◆ Written instruction: Starting with the line that contains "The image size is (900, 675)." and going on through the end of the records, lay out each line as a row of a Markdown table with columns Row and Line, numbering the rows and leaving out blank lines.

◆ Data for the task:
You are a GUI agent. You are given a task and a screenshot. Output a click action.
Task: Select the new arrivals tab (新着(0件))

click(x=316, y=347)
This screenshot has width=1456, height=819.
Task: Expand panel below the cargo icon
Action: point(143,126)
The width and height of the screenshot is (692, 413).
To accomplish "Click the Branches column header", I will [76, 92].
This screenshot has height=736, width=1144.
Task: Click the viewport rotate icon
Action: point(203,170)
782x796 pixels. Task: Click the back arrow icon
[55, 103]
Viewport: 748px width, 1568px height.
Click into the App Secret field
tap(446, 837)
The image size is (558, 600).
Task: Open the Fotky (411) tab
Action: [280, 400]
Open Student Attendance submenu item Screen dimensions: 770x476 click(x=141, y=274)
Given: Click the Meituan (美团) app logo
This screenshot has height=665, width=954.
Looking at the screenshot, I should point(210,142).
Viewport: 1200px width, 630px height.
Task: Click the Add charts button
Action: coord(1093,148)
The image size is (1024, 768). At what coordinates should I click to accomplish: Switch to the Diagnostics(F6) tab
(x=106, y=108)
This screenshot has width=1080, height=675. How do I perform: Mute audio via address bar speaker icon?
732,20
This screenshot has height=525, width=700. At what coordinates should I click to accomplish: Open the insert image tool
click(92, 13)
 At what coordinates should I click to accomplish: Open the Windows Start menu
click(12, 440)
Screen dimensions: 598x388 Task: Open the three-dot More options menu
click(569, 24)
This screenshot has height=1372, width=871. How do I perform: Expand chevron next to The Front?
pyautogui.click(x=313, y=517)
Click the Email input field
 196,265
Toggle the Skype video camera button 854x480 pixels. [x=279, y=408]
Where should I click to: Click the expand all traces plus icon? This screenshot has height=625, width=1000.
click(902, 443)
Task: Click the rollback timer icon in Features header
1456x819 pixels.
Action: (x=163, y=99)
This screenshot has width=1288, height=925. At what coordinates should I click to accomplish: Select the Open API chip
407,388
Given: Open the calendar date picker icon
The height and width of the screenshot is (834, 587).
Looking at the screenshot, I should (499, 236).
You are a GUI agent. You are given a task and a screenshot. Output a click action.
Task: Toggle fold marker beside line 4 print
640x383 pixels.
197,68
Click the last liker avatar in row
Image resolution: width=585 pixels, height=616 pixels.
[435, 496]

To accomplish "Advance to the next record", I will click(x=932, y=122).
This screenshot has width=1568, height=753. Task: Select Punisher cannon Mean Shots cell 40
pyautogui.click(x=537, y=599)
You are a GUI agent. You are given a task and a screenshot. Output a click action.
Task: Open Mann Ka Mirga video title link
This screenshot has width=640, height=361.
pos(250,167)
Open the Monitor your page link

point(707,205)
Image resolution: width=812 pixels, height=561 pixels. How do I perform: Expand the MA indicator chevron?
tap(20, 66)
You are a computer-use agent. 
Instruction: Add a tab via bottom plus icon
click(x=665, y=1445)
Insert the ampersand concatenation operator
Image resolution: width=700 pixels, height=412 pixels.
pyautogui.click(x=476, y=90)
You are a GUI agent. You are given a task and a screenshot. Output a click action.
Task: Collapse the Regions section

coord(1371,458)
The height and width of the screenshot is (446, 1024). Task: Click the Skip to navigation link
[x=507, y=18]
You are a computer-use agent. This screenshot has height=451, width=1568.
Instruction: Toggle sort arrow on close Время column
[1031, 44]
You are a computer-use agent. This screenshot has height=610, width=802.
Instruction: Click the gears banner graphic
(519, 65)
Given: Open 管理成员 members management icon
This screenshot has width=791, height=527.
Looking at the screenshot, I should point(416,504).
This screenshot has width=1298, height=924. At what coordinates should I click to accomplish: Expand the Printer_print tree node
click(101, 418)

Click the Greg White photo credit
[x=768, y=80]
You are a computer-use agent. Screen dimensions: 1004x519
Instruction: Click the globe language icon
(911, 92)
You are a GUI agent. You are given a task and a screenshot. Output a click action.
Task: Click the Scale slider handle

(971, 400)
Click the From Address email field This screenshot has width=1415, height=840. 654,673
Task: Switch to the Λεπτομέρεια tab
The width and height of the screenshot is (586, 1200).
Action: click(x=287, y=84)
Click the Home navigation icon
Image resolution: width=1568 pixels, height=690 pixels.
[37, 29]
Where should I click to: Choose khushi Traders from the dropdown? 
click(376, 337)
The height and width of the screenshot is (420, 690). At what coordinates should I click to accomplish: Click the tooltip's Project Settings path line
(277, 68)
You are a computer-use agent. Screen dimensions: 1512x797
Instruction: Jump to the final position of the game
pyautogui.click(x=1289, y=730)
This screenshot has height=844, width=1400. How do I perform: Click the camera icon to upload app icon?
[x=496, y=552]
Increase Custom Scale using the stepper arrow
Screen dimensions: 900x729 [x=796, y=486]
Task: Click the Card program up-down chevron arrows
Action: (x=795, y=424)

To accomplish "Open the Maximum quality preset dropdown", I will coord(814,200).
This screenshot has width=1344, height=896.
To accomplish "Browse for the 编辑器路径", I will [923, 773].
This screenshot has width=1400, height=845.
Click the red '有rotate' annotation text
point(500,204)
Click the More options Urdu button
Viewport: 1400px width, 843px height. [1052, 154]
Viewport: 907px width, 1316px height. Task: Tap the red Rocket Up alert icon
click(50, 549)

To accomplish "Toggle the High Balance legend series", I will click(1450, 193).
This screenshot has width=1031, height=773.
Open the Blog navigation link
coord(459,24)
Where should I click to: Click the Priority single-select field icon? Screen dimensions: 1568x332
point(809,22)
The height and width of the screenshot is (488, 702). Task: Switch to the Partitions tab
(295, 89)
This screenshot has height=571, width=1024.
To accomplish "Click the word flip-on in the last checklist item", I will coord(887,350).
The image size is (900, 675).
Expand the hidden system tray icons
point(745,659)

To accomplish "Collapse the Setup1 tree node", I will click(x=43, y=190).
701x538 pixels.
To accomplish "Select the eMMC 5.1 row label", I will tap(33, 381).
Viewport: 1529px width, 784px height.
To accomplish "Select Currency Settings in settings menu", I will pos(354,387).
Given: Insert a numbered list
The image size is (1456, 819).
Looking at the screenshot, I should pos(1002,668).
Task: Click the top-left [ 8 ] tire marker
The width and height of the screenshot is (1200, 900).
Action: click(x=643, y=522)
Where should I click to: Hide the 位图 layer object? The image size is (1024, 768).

◆ Task output:
| Row | Line |
|---|---|
| 1 | The image size is (900, 675). |
| 2 | Expand the hidden system tray icons |
| 3 | point(745,659) |
| 4 | To accomplish "Collapse the Setup1 tree node", I will click(x=43, y=190). |
| 5 | 701x538 pixels. |
| 6 | To accomplish "Select the eMMC 5.1 row label", I will tap(33, 381). |
| 7 | Viewport: 1529px width, 784px height. |
| 8 | To accomplish "Select Currency Settings in settings menu", I will pos(354,387). |
| 9 | Given: Insert a numbered list |
| 10 | The image size is (1456, 819). |
| 11 | Looking at the screenshot, I should pos(1002,668). |
| 12 | Task: Click the top-left [ 8 ] tire marker |
| 13 | The width and height of the screenshot is (1200, 900). |
| 14 | Action: click(x=643, y=522) |
| 15 | Where should I click to: Hide the 位图 layer object? The image size is (1024, 768). |